**Aim of the task:**
Rewrite the lines from the one containing "Task: Click the 厚薄指数 yellow label" through the end of the records, inclusive, swapping "yellow" for "orange" and keeping everything else the same. Leave the pictures out of your answer.

**Stored data:**
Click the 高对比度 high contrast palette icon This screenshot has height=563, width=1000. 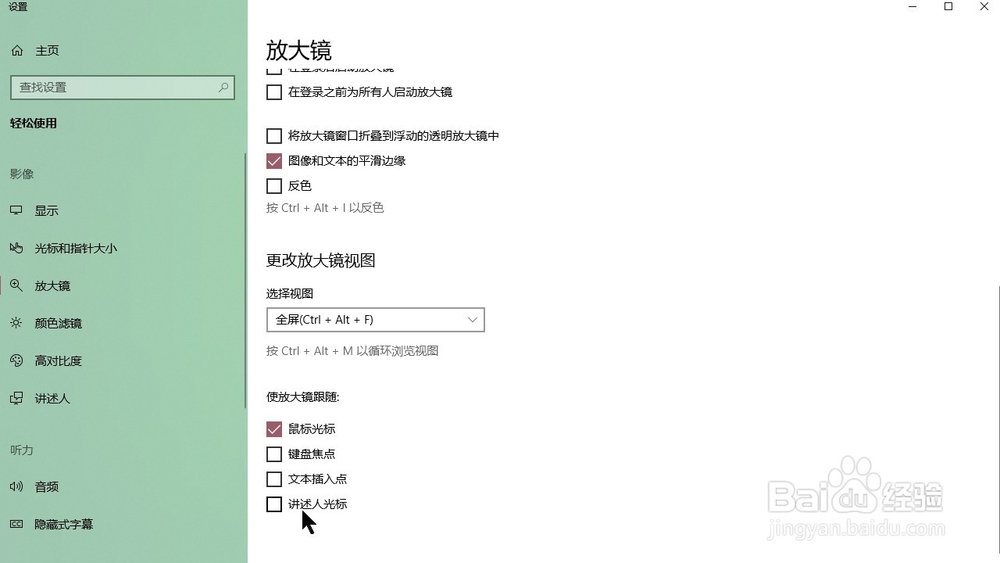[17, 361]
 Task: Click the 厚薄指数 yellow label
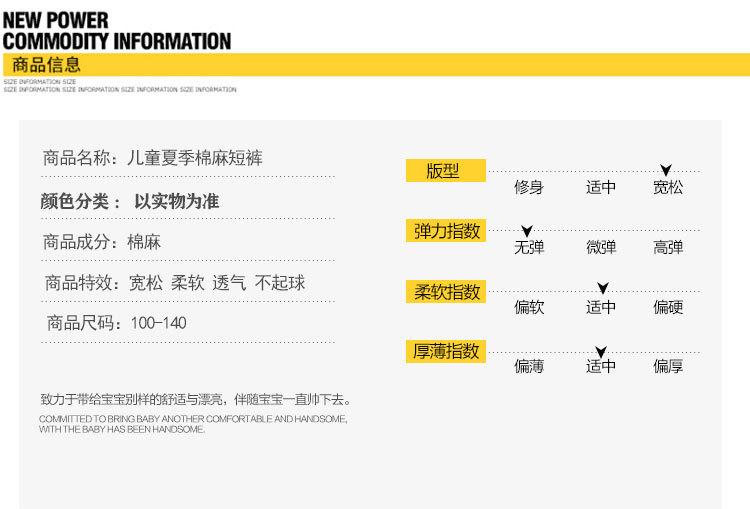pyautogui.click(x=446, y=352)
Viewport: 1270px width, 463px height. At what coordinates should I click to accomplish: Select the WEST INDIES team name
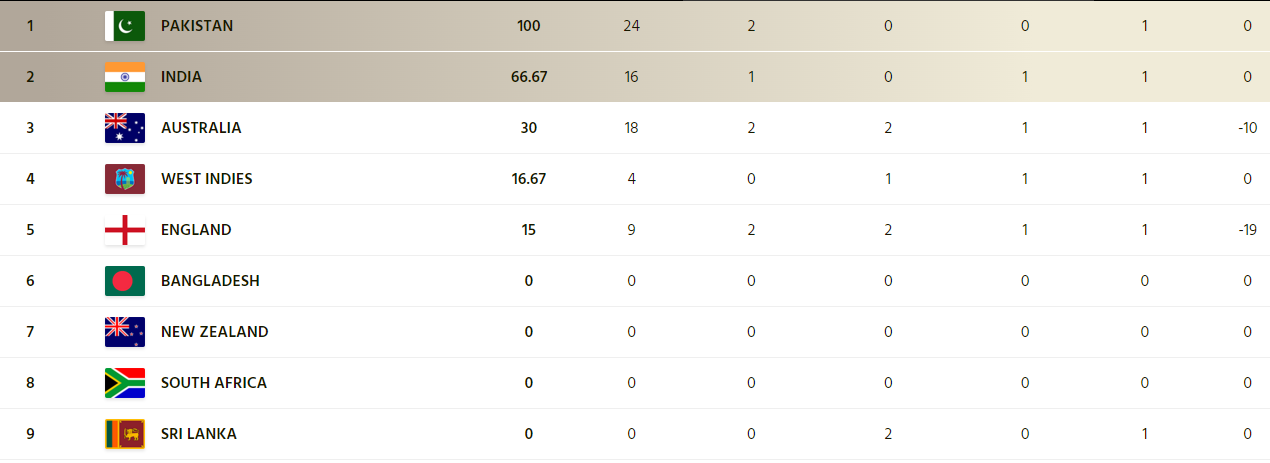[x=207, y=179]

**Exercise answer:**
 Task: Click the 厚薄指数 orange label
pyautogui.click(x=446, y=352)
Viewport: 1270px width, 463px height. At what coordinates should I click to accomplish: Select the WEST INDIES team name
[x=207, y=179]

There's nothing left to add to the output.